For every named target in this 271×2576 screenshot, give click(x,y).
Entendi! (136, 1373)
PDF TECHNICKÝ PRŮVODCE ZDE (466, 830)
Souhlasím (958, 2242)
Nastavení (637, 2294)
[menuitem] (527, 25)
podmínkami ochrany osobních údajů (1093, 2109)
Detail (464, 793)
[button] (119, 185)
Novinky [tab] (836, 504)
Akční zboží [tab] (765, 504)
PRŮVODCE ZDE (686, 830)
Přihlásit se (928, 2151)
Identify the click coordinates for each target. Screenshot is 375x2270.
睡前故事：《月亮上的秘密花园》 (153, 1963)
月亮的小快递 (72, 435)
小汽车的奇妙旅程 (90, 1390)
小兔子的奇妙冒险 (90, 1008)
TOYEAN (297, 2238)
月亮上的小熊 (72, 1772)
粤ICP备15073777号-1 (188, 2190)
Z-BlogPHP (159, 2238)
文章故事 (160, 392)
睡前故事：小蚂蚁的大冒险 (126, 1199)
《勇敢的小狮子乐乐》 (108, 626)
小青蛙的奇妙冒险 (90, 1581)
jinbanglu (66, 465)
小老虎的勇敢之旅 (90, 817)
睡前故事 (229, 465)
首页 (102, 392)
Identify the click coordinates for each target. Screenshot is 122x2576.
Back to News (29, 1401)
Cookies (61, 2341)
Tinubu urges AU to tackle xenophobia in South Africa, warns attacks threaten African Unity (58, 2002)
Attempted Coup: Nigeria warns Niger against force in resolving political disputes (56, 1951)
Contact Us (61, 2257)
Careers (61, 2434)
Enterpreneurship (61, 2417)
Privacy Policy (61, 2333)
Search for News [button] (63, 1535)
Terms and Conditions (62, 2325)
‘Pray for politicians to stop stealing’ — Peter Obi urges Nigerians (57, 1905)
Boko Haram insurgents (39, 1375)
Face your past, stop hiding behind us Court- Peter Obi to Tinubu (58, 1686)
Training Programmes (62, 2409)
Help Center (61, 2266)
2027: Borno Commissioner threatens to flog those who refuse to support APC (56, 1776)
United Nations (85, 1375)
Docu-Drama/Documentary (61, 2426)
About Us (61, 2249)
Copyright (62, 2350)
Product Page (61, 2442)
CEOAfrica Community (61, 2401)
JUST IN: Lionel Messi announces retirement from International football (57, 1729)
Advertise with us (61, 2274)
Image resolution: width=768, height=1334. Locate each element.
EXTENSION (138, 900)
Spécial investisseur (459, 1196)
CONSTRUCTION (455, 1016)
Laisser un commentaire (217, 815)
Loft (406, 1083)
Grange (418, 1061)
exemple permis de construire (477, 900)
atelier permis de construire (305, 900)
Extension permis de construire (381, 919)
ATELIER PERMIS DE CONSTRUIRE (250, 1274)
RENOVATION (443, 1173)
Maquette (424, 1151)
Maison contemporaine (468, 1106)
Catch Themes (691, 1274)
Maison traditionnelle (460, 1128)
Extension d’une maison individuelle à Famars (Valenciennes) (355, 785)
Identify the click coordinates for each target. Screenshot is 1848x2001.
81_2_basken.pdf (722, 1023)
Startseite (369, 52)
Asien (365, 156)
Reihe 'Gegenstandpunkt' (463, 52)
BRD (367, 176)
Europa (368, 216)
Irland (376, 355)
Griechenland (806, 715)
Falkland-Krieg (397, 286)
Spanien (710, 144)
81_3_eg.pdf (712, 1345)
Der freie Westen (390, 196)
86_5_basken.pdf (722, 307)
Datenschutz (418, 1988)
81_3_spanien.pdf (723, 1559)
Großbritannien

_____

ASSIGNMENT = All that should be written out is the stretch of lines above between the one holding "Screenshot is 375x2270." and the one holding "Search for News [button] (63, 1535)", inclusive, exactly as given.

RESULT BELOW =
Identify the click coordinates for each target. Screenshot is 375x2270.
睡前故事：《月亮上的秘密花园》 (153, 1963)
月亮的小快递 (72, 435)
小汽车的奇妙旅程 (90, 1390)
小兔子的奇妙冒险 (90, 1008)
TOYEAN (297, 2238)
月亮上的小熊 (72, 1772)
粤ICP备15073777号-1 (188, 2190)
Z-BlogPHP (159, 2238)
文章故事 (160, 392)
睡前故事：小蚂蚁的大冒险 (126, 1199)
《勇敢的小狮子乐乐》 (108, 626)
小青蛙的奇妙冒险 (90, 1581)
jinbanglu (66, 465)
小老虎的勇敢之旅 (90, 817)
睡前故事 (229, 465)
首页 (102, 392)
Identify the click coordinates for each target. Screenshot is 122x2576.
Back to News (29, 1401)
Cookies (61, 2341)
Tinubu urges AU to tackle xenophobia in South Africa, warns attacks threaten African Unity (58, 2002)
Attempted Coup: Nigeria warns Niger against force in resolving political disputes (56, 1951)
Contact Us (61, 2257)
Careers (61, 2434)
Enterpreneurship (61, 2417)
Privacy Policy (61, 2333)
Search for News [button] (63, 1535)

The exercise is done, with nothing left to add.